* _PROVIDED INFORMATION_:
>>>>>

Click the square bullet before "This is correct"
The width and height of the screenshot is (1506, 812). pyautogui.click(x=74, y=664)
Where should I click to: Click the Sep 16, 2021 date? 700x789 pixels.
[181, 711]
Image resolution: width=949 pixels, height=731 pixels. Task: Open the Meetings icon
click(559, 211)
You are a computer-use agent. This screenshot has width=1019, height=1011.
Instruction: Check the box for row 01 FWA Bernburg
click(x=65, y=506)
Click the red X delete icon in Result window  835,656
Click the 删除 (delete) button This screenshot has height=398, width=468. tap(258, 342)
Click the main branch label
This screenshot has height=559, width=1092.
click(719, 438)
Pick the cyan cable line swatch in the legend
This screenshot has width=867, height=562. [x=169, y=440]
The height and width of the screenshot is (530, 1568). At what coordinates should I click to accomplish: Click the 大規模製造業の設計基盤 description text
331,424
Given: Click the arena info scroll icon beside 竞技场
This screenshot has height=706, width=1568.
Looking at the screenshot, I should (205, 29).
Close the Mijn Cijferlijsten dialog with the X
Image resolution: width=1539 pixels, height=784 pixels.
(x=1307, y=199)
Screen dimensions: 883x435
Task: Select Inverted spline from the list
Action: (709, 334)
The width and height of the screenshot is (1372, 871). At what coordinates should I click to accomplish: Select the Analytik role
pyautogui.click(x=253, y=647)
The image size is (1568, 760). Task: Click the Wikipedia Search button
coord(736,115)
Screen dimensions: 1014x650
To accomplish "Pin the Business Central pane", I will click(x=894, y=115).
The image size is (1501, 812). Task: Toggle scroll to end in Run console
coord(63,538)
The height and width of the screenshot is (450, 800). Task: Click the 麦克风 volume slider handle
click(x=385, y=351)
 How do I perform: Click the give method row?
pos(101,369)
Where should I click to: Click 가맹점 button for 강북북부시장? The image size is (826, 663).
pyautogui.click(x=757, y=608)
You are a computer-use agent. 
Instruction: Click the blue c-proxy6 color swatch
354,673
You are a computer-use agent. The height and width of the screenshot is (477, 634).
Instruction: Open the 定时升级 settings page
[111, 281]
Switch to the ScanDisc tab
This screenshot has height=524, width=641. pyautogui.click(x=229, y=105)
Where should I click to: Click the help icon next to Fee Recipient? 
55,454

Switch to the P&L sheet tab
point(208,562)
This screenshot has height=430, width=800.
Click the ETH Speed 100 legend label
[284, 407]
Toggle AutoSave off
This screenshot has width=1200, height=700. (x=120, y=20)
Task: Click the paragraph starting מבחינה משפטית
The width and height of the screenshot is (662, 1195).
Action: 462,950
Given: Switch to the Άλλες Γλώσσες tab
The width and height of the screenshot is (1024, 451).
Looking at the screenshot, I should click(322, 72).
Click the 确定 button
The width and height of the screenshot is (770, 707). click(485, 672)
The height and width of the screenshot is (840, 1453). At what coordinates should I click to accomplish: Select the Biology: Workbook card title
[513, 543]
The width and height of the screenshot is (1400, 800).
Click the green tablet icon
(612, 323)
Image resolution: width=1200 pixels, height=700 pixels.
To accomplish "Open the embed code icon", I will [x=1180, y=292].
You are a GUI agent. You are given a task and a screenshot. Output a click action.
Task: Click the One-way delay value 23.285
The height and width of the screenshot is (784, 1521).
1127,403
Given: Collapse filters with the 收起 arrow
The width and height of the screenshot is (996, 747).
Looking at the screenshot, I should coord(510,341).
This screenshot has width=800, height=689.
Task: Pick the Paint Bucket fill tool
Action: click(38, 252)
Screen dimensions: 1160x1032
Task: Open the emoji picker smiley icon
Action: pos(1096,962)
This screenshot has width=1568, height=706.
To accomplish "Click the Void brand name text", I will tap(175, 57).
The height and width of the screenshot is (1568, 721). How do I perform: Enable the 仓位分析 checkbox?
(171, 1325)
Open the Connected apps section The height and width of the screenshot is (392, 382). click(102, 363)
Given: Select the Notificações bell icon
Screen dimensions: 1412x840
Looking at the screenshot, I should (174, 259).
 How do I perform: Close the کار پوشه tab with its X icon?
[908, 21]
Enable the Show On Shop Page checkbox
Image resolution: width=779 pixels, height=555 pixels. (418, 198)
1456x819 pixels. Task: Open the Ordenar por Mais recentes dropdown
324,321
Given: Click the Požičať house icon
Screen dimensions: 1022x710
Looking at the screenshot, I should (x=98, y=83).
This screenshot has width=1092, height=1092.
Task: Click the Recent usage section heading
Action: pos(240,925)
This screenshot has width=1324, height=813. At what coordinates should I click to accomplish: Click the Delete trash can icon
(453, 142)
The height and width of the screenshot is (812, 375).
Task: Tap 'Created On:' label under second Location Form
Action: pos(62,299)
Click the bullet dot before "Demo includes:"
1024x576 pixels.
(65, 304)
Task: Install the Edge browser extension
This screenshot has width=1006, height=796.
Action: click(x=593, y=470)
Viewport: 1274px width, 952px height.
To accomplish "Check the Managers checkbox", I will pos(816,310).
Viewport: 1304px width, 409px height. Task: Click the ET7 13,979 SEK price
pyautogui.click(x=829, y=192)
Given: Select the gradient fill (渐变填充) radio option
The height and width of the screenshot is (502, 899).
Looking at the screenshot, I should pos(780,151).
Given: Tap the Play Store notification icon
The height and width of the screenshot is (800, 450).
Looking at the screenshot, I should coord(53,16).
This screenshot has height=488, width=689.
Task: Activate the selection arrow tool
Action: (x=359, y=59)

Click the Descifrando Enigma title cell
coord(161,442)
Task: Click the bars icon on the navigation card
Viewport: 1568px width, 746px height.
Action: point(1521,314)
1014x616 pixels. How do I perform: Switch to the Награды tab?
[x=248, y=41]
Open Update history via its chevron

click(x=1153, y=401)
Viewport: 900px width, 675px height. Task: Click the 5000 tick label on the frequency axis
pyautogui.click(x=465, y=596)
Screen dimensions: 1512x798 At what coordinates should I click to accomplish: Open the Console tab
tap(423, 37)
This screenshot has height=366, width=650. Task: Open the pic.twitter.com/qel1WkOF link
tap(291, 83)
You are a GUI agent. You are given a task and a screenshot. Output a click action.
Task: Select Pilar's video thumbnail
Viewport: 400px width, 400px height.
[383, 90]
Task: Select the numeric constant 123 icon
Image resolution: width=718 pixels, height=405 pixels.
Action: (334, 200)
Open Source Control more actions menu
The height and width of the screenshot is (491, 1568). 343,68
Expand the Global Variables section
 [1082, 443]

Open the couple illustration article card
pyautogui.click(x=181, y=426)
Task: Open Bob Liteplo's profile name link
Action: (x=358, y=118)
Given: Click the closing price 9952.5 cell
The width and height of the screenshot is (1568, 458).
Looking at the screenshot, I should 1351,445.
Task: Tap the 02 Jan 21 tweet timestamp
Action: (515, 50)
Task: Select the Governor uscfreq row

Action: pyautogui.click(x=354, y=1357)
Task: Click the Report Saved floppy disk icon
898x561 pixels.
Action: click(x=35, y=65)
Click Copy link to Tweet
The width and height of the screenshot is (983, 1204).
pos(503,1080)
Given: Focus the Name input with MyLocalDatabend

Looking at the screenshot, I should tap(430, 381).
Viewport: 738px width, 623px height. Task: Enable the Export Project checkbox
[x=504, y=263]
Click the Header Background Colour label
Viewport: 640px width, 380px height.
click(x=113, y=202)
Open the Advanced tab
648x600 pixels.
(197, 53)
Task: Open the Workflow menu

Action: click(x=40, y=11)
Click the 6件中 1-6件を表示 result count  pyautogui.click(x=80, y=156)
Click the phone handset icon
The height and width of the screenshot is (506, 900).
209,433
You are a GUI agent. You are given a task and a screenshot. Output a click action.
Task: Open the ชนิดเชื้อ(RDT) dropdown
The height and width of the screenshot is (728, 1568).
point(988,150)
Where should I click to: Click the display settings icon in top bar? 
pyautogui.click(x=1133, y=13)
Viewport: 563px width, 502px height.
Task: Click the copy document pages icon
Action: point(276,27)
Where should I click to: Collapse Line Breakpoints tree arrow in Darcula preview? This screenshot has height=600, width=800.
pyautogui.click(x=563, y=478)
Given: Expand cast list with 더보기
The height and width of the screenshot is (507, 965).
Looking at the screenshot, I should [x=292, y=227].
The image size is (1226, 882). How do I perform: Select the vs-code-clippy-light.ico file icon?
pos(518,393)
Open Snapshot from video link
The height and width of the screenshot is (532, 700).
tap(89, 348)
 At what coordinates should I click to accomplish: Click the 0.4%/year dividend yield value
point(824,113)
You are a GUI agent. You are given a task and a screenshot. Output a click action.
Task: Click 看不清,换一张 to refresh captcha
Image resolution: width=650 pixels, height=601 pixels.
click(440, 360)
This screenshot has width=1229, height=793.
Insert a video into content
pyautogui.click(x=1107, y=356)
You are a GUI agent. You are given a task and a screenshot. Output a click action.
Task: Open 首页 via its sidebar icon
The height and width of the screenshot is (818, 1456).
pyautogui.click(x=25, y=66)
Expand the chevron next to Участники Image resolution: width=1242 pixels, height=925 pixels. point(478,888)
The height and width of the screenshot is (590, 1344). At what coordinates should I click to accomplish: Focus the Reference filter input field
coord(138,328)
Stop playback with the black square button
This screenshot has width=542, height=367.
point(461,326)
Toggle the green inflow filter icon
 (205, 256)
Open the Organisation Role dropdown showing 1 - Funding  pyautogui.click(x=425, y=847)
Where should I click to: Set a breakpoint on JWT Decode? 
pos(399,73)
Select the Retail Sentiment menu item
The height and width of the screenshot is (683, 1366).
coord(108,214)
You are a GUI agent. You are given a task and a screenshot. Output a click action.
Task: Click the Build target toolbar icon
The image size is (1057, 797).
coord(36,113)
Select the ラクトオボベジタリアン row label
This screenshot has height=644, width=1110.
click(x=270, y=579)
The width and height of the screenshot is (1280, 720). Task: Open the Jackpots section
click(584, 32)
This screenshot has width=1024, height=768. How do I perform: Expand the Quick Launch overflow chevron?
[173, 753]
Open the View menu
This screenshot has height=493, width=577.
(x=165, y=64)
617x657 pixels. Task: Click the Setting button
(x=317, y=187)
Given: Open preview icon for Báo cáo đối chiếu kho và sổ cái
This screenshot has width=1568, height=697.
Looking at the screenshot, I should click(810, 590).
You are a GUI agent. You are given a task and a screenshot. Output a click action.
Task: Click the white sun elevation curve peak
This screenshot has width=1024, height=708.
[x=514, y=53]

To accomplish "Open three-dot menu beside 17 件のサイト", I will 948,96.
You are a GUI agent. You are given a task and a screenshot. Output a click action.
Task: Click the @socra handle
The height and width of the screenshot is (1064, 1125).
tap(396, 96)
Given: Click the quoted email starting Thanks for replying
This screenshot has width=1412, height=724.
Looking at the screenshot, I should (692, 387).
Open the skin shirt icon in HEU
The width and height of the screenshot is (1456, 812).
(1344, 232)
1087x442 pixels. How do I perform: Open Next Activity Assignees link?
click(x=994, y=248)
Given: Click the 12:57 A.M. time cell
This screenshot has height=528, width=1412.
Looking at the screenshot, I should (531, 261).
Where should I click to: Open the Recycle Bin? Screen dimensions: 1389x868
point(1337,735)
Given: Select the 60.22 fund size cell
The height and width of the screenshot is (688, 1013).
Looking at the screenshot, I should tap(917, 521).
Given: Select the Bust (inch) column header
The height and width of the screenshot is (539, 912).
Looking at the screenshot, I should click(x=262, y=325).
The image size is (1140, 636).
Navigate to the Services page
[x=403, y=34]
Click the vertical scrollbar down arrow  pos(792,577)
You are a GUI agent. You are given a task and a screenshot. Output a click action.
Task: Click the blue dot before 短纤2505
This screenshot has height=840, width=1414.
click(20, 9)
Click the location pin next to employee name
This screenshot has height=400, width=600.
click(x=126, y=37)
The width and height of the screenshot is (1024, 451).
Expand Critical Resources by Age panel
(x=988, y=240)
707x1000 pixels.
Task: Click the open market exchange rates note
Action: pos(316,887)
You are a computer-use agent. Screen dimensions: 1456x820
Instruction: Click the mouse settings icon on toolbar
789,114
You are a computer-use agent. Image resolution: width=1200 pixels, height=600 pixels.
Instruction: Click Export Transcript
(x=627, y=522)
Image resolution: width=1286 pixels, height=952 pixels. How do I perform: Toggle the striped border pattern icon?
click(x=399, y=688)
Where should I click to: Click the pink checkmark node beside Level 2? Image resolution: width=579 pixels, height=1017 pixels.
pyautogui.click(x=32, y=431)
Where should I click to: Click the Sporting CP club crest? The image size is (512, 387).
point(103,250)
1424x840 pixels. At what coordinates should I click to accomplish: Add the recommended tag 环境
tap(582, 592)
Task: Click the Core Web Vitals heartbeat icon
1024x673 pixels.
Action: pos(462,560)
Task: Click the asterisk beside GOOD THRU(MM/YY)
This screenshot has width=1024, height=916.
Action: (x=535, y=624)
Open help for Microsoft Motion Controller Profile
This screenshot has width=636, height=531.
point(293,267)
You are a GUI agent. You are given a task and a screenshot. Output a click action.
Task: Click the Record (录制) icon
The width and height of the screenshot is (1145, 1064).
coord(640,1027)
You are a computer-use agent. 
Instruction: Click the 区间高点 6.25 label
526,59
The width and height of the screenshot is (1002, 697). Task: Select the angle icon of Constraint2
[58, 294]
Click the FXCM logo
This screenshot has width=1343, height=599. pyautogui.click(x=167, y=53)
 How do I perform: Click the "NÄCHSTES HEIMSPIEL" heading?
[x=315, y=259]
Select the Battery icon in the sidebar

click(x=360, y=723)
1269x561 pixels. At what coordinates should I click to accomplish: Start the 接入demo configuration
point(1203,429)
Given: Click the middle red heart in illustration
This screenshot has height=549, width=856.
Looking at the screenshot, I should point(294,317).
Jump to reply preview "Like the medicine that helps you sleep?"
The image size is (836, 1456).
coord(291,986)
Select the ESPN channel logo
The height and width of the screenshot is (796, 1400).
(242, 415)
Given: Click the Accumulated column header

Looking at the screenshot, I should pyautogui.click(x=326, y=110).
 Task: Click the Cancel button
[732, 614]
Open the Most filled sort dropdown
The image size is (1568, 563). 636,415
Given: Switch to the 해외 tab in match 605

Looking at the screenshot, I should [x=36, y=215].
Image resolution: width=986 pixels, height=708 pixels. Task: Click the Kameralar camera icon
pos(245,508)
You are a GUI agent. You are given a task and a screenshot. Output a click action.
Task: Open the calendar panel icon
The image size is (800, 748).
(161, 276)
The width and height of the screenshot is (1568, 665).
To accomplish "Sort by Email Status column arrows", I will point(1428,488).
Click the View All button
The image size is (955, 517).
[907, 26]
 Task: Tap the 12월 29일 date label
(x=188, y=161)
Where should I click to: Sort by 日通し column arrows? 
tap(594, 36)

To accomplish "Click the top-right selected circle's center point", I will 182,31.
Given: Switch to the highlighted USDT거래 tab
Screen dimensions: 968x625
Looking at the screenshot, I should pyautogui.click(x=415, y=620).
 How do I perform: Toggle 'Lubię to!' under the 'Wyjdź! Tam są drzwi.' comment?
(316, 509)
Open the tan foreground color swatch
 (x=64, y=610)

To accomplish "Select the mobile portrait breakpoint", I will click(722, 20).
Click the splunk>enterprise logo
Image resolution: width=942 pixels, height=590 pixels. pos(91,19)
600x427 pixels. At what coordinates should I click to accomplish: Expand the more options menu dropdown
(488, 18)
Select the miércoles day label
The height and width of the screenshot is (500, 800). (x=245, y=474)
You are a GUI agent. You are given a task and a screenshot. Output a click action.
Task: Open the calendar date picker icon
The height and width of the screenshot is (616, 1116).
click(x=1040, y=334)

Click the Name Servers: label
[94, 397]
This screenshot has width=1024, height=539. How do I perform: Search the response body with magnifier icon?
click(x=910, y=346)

<<<<<

Scan the material for the word "calendar". Return every line where it is found.

* _SOLUTION TO THIS EXERCISE_:
Task: Open the calendar panel icon
Task: Open the calendar date picker icon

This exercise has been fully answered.